RMLio / rmlmapper-java

The RMLMapper executes RML rules to generate high quality Linked Data from multiple originally (semi-)structured data sources
http://rml.io
MIT License
144 stars 61 forks source link

Support for nested data? #197

Closed paulmillar closed 10 months ago

paulmillar commented 1 year ago

A little while ago, I came across a very interesting paper, presented at the Knowledge Graph Construction Workshop 2021, called Integrating Nested Data into Knowledge Graphs with RML Fields by Thomas Delva, Dylan Van Assche, Pieter Heyvaert, Ben De Meester and Anastasia Dimou. A recording of Thomas' presentation is also available.

I believe the features that Thomas described are not currently supported in RMLMapper, but could be very useful.

I was wondering if there are any plans to include his work?

DylanVanAssche commented 1 year ago

Hi!

Nested data is already supported in the form of JSONPath or XPath expressions for JSON and XML data. The paper you are referring to give more flexibility and aims to be an uniform expression for any kind of nested data.

I believe the features that Thomas described are not currently supported in RMLMapper, but could be very useful.

True, those features were more like a proposal for the community to solve this problem. They are not implemented. The ideas are currently being discussed in the W3C Knowledge Graph Construction Community Group.

I was wondering if there are any plans to include his work?

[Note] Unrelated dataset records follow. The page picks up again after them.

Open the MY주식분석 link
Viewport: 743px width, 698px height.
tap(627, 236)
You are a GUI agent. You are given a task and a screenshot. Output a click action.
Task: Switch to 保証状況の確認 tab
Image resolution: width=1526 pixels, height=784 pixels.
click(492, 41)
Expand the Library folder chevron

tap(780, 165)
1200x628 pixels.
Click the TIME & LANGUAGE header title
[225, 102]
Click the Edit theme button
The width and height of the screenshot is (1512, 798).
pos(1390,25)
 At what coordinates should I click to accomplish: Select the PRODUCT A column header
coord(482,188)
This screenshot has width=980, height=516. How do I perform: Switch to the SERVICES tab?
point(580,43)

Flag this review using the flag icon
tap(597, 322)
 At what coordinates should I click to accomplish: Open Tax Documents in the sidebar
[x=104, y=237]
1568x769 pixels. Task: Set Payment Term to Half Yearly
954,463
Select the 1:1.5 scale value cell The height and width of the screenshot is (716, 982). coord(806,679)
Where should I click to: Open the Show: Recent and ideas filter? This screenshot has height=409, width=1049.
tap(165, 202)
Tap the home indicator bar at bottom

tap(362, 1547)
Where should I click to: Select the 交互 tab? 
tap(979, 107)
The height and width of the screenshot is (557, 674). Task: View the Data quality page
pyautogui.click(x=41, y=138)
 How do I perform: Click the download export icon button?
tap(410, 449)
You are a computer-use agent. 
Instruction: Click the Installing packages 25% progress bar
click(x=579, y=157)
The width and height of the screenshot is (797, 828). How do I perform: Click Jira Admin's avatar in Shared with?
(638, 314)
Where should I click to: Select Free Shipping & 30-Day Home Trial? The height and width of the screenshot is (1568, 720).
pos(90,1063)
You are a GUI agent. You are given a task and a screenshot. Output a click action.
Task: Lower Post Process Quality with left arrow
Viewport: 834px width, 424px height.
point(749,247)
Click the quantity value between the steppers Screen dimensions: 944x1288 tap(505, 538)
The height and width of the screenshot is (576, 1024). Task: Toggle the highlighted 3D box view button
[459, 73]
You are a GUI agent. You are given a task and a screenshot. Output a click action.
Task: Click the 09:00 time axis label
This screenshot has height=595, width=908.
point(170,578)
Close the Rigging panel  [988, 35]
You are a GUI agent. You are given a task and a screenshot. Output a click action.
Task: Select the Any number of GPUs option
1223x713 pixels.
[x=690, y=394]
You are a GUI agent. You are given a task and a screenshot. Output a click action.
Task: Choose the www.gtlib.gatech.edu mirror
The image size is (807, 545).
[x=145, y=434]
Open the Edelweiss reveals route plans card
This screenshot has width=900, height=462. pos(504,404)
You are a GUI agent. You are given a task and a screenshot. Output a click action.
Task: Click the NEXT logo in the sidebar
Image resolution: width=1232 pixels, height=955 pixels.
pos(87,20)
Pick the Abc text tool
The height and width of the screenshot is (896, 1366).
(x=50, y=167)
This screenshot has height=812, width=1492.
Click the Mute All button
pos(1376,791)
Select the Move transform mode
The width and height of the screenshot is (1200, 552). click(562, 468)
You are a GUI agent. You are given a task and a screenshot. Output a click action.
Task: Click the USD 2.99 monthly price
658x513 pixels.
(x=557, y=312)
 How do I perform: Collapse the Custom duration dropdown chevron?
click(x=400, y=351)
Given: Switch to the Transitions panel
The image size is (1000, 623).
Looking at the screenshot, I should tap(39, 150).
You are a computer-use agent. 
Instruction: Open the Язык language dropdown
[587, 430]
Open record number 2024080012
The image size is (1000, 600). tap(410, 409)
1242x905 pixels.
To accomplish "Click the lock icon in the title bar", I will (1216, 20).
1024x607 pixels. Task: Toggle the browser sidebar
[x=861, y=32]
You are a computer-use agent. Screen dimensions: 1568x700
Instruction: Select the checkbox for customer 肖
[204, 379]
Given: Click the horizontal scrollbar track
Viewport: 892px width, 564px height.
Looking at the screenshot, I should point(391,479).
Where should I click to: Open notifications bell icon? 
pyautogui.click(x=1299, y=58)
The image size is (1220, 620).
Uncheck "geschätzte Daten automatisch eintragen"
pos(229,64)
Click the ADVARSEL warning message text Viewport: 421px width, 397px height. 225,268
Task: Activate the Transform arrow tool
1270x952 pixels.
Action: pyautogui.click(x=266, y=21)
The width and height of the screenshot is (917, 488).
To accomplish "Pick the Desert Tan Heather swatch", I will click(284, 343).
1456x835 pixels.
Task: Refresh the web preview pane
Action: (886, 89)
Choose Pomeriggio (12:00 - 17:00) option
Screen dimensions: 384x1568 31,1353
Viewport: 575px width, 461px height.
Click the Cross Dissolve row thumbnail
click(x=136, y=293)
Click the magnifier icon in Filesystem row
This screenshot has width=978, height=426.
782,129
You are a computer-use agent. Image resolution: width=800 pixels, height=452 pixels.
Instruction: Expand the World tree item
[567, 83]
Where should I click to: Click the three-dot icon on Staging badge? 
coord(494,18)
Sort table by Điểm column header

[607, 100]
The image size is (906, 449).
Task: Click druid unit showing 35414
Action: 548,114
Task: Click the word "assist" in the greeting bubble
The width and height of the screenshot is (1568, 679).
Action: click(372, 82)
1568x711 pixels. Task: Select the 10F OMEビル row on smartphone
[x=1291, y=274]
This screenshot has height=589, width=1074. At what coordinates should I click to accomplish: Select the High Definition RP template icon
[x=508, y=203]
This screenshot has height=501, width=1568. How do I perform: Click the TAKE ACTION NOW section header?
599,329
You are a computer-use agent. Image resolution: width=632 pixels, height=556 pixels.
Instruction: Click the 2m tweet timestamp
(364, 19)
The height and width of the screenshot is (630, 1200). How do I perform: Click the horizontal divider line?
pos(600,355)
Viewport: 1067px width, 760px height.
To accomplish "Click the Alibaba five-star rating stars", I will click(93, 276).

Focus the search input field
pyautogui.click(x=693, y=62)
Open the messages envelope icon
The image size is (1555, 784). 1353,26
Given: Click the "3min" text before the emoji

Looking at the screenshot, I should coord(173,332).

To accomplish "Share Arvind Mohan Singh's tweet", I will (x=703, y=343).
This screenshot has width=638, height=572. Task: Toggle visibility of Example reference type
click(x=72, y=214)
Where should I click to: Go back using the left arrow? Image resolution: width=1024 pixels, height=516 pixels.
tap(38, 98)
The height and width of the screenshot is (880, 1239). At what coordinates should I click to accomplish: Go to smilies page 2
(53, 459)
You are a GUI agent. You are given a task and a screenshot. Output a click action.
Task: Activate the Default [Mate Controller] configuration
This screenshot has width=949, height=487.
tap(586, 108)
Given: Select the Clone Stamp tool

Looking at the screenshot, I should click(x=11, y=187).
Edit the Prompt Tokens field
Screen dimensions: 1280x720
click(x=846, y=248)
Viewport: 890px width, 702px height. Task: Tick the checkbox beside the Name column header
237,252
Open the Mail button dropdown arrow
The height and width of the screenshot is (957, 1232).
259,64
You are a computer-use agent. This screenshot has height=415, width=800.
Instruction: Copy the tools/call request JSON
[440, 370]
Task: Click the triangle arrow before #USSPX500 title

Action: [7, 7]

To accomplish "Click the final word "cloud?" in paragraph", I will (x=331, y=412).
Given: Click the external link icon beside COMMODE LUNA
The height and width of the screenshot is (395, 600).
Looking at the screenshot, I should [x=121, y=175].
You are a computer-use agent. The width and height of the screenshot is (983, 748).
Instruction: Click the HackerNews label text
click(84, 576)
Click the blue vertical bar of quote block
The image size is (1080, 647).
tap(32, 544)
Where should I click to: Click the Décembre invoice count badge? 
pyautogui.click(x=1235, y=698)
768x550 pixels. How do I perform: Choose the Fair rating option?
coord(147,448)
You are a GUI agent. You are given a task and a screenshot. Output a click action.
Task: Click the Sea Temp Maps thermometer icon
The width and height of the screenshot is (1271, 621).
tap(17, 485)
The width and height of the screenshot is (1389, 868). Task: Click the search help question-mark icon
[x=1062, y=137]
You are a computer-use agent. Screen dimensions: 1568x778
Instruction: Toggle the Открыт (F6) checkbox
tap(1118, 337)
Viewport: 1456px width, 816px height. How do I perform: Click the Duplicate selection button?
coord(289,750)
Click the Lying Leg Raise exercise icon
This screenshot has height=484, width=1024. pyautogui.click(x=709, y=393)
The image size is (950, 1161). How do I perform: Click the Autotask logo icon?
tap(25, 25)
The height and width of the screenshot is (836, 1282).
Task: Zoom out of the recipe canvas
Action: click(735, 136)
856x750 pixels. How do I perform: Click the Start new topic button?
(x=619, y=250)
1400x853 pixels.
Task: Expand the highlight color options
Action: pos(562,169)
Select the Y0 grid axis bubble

Work done on the RMLMapper, RMLStreamer, etc. is solely funded by research projects, the priority of new features are heavily influenced by these projects. Currently, there are no direct plans to implement them, but we welcome any form of collaboration to make this a reality. Feel free to e-mail info@rml.io for collaborations.

paulmillar commented 1 year ago

Hi @DylanVanAssche ,

Thanks for the very quick and informative reply.

As it happens, my interest in Thomas' work on nested data stems from trying to work with JSON and nested data. Therefore, your comment about how nested data is already possible with JSONPath piqued my interest.

Perhaps I'm missing something (a very real possibility!), but when investigating this, I couldn't see how a JSONPath could work for the data I'm trying to process.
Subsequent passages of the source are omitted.